Problem details ->
Each line from the one containing "For every named" to the end of the entries below is to be set down exactly; the pictures are not.

[Stored data]
◆ ◆ ◆ ◆
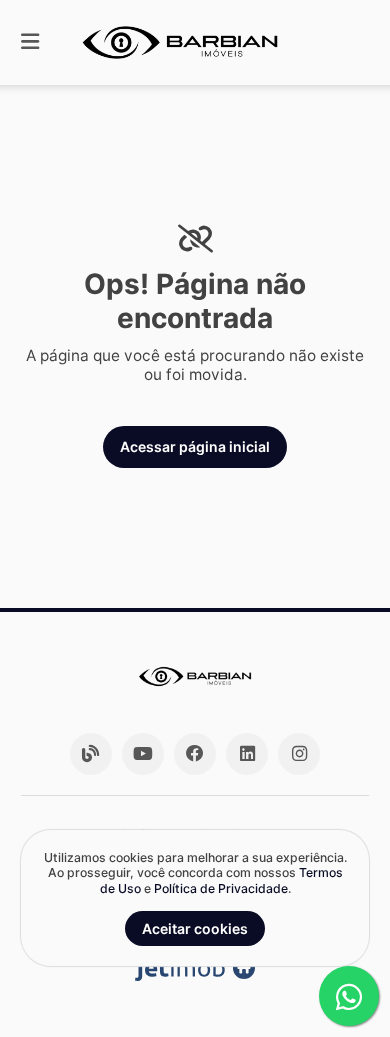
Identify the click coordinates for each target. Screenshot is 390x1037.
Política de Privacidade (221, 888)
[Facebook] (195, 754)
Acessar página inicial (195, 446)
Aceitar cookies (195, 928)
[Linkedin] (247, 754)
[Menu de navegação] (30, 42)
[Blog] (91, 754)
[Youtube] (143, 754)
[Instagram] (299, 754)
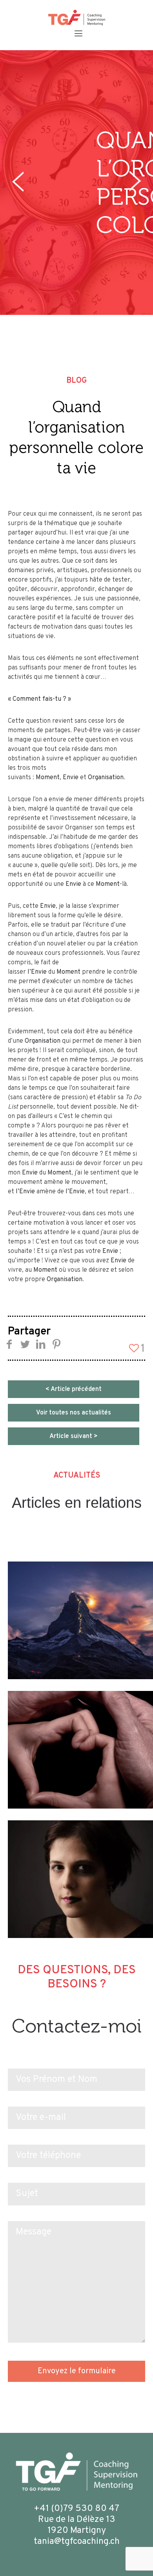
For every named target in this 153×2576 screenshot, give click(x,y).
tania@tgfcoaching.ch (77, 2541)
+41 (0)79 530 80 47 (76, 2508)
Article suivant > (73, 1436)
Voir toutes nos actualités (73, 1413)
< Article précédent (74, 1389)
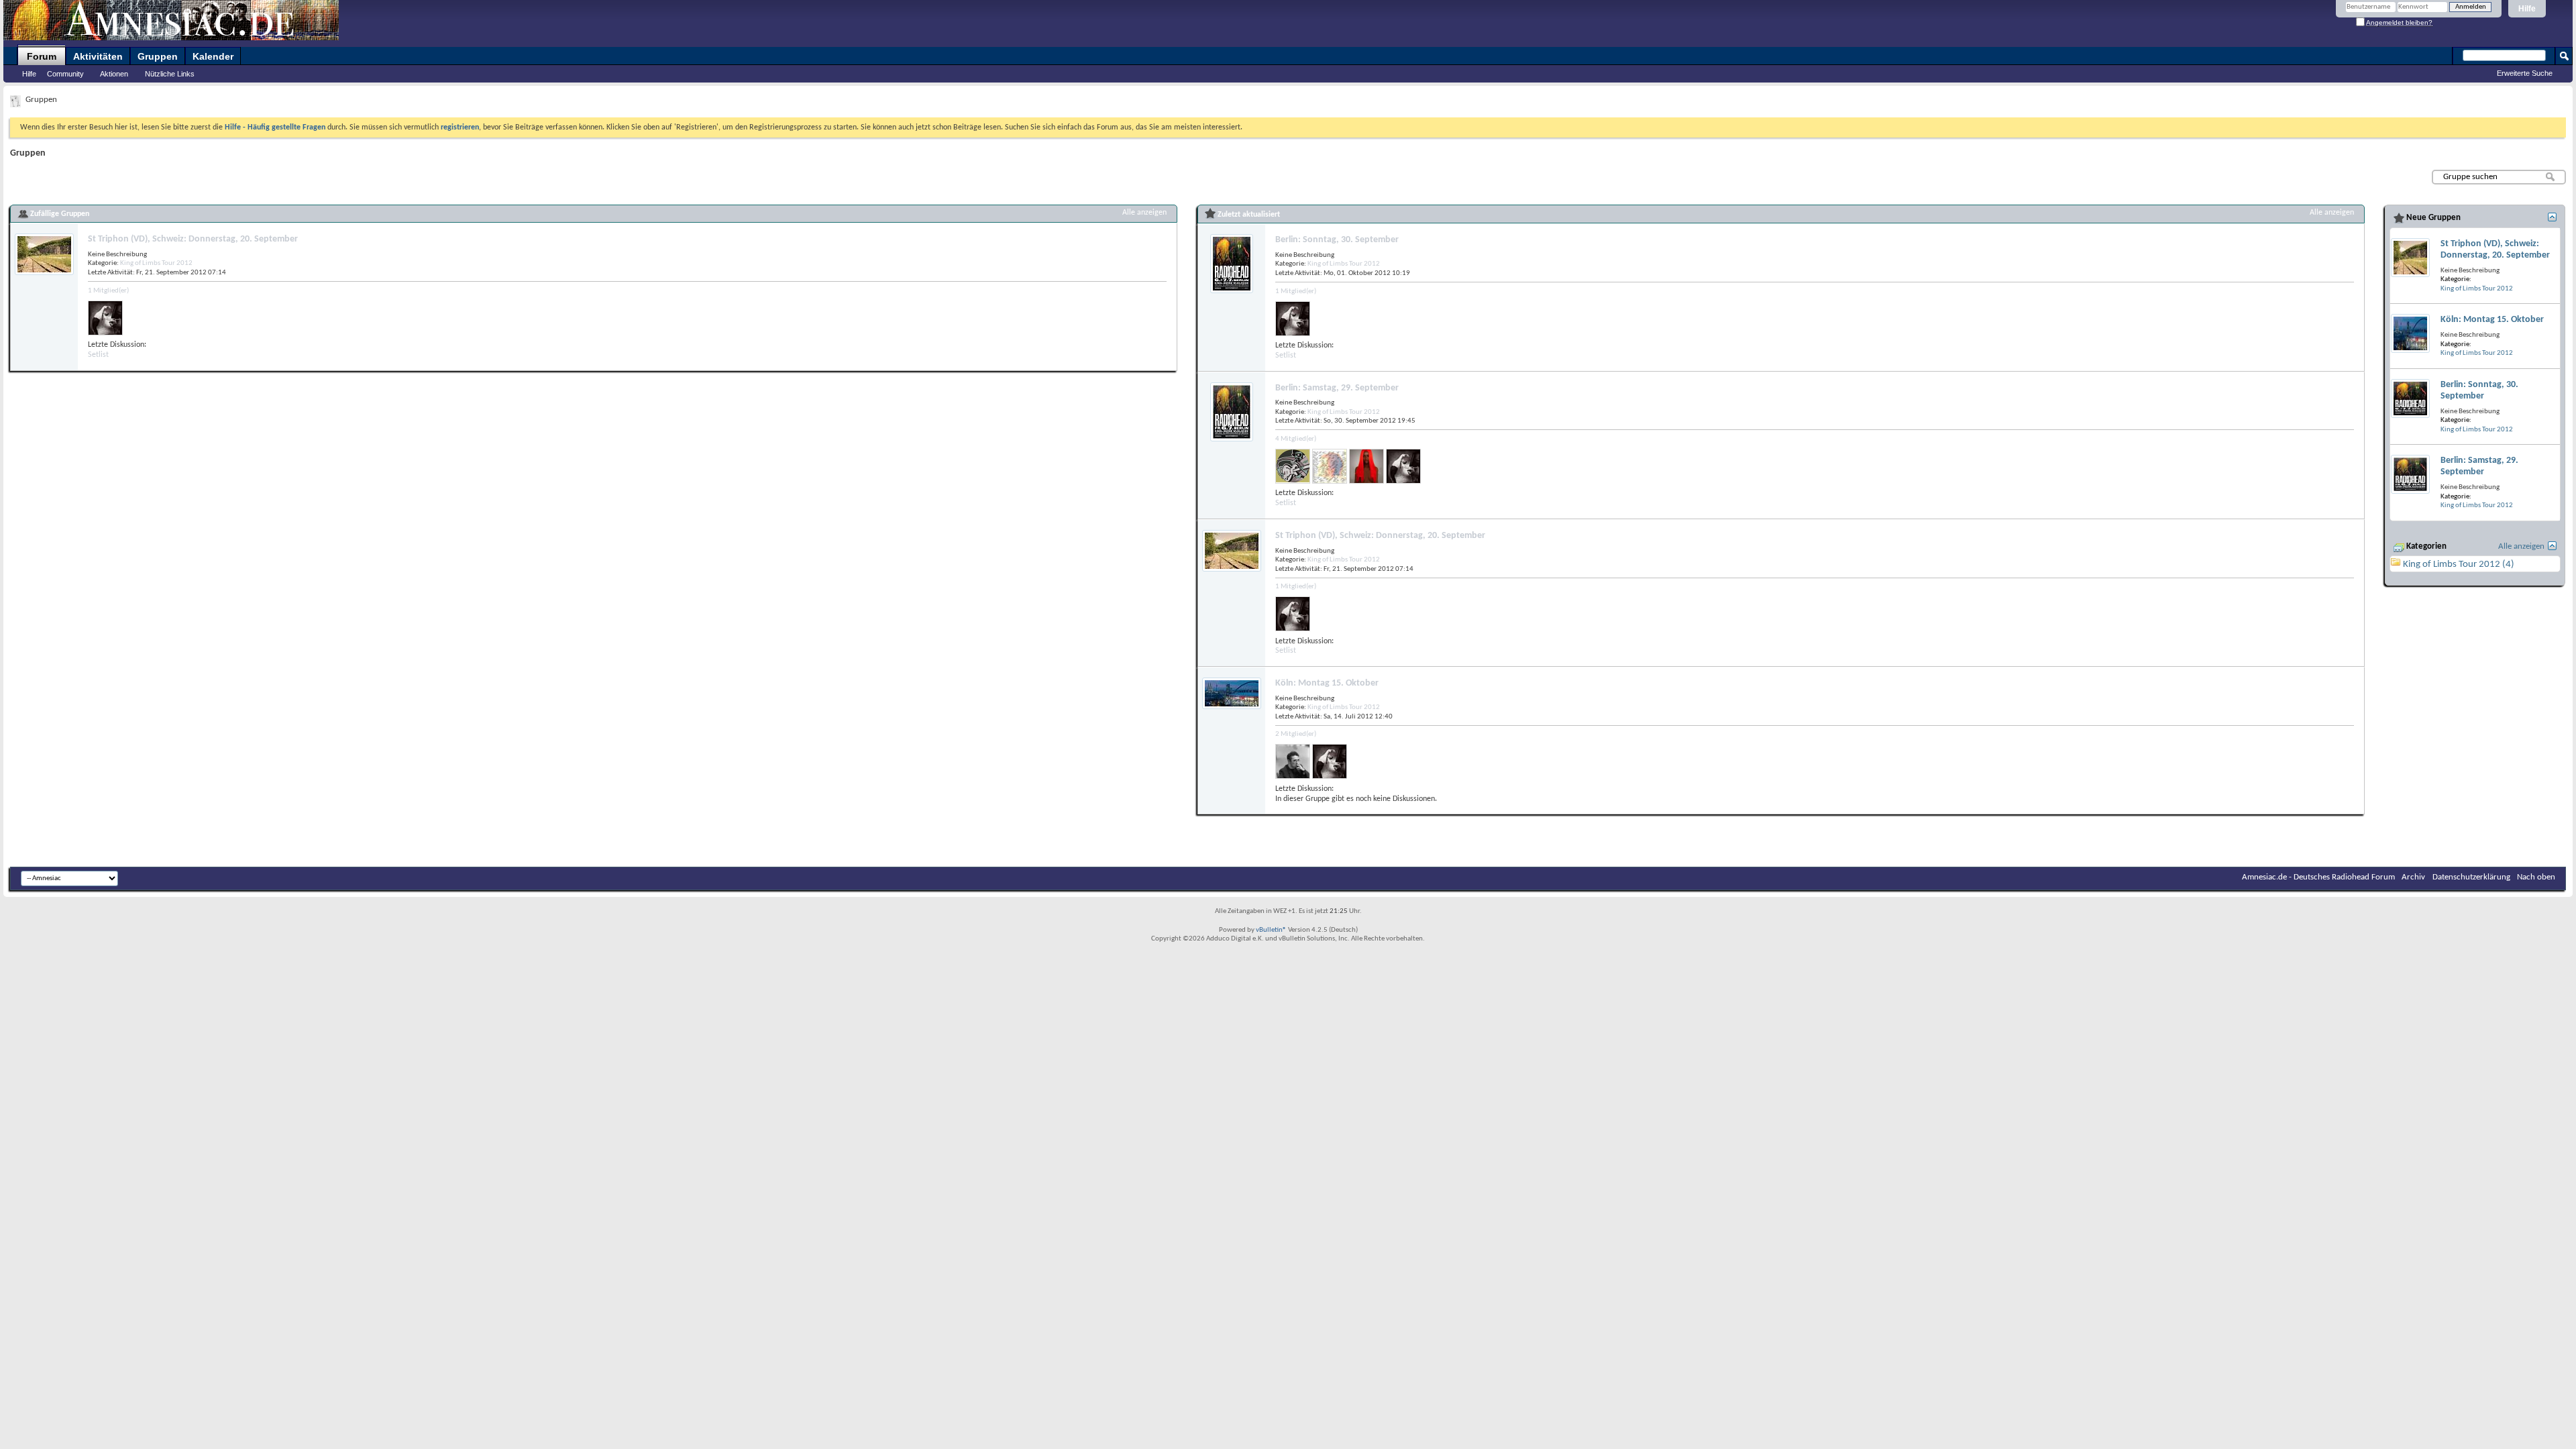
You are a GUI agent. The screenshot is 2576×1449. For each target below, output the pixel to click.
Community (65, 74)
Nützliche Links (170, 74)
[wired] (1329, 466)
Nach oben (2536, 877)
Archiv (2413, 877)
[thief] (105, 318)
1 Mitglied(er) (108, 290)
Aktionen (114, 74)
◆ ◆ ◆ ◆
Output below ->
For every named target in this 153×2576 screenshot, give click(x,y).
tania@tgfcoaching.ch (77, 2541)
+41 (0)79 530 80 47 (76, 2508)
Article suivant > (73, 1436)
Voir toutes nos actualités (73, 1413)
< Article précédent (74, 1389)
You are a GUI agent. The screenshot is 2576×1449. For each target below, output the pixel to click.
Community (65, 74)
Nützliche Links (170, 74)
[wired] (1329, 466)
Nach oben (2536, 877)
Archiv (2413, 877)
[thief] (105, 318)
1 Mitglied(er) (108, 290)
Aktionen (114, 74)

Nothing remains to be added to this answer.